Teerã – Organizações de direitos humanos acusam o governo do Irã de obrigar manifestantes detidos a confessar crimes inexistentes em programas da televisão estatal. Segundo a Human Rights Activists News Agency (HRANA), ao menos 240 confissões forçadas foram transmitidas nas últimas semanas, volume considerado sem precedentes desde o início dos protestos contra a teocracia.
O levantamento da HRANA aponta que milhares de pessoas já foram presas pelas forças de segurança. Parte dos detidos aparece em vídeos com o rosto desfocado, trilha sonora dramática e declaração de supostos atos violentos, como agressões a policiais, recebimento de recursos de opositores ou contato com grupos classificados como “inimigos” pelo regime.
Relatos colhidos pela Anistia Internacional indicam que os depoimentos são obtidos sob tortura física e psicológica. Detidos afirmam ter sido obrigados a assinar documentos sem leitura prévia e a gravar confissões sobre delitos inexistentes ou sobre manifestações pacíficas.

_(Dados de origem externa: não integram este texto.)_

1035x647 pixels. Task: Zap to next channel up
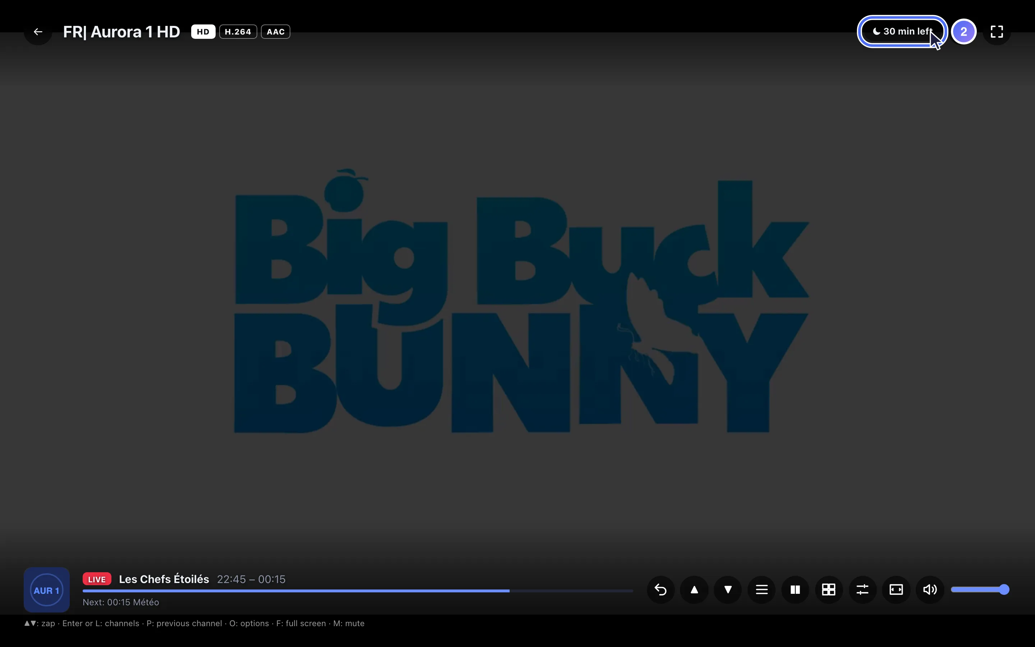coord(694,590)
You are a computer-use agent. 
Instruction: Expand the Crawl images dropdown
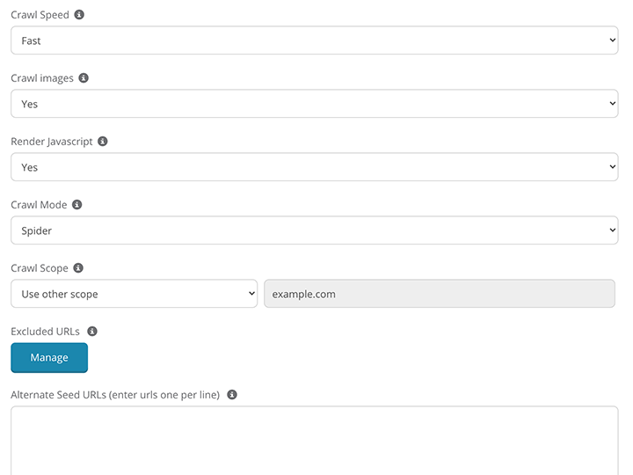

As autoridades iranianas culpam potências estrangeiras, como Estados Unidos e Israel, pela onda de protestos – acusação rejeitada por entidades de direitos humanos. Especialistas ouvidos pela agência AFP ressaltam que a prática de confissões televisionadas é recorrente no país e serve para intimidar a população, justificar a repressão e preparar condenações severas, inclusive execuções.